Some poems are experimental, and charming. A hangover is portrayed in “my aching head” where the poet and the reader “see stars”: “my * aching * head *** like * lumps”. Others aren’t so charming, such as the overly precious “the true lover”; or the language-poem,

“credo”, (“confection-crapping a true Vatican box full of chocolate liqueurs”) ending abysmally with “compared to liberian rebels gang rape is poetry too”. And although the Dutch poet Victor Schiferli observes in an introduction, “the question of Israel and the Occupied Territories is a constant thread through Nasr’s work”, there is only one poem dealing directly with the matter. In “the subhuman and his habitat”, Nasr bitterly recounts a Palestinian welcoming a guest with instructions on how to get through and around checkpoints – even as people in wheelchairs and cancer patients must, “because that’s the whole idea”.

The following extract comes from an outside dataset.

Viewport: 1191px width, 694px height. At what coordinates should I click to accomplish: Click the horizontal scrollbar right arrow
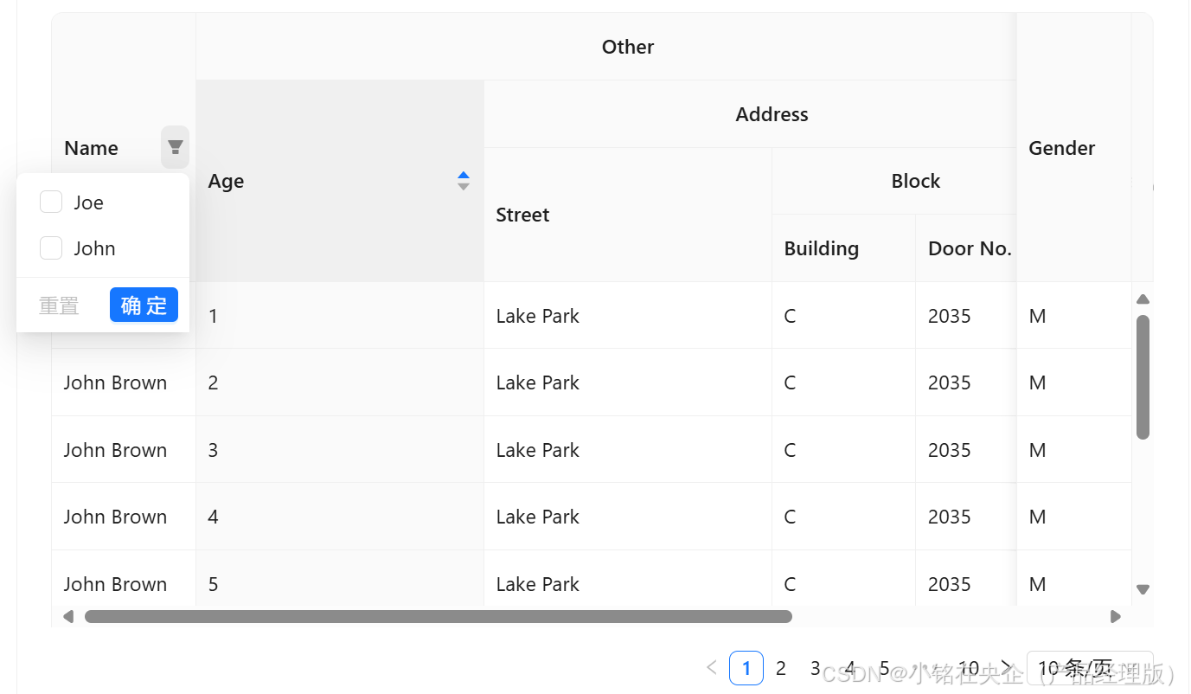click(x=1116, y=617)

However, the jewels in this collection are the operatic treatments of the lives and art of Dmitri Shostakovich (Stalin’s “holy fool”) and Willem Mengelberg (the “Boss” for fifty years over the Royal Concertgebouw Orchestra). Each tried desperately to keep his art as the enduring and only truth, even in the face of cruel, ruthless regimes – Communism in Russia and Nazi occupation in Holland. Each poem is tuned and organized to the movements of major compositions: Shostakovich’s “Sonata for Viola, op. 147” (his last work before his death in 1975); and Gustav Mahler’s “Fourth Symphony”. Mengelberg worshipped Mahler, the Jew, and his music. He tried to protect the Jewish musicians in his orchestra, but finally acceded to the Nazi de-Judification of all art. Nasr has Mengelberg explain: “I am an artist/ and an artist must not/ get involved with politics”.These gorgeous poems do justice to the music. And what is poetry but the language form of human music?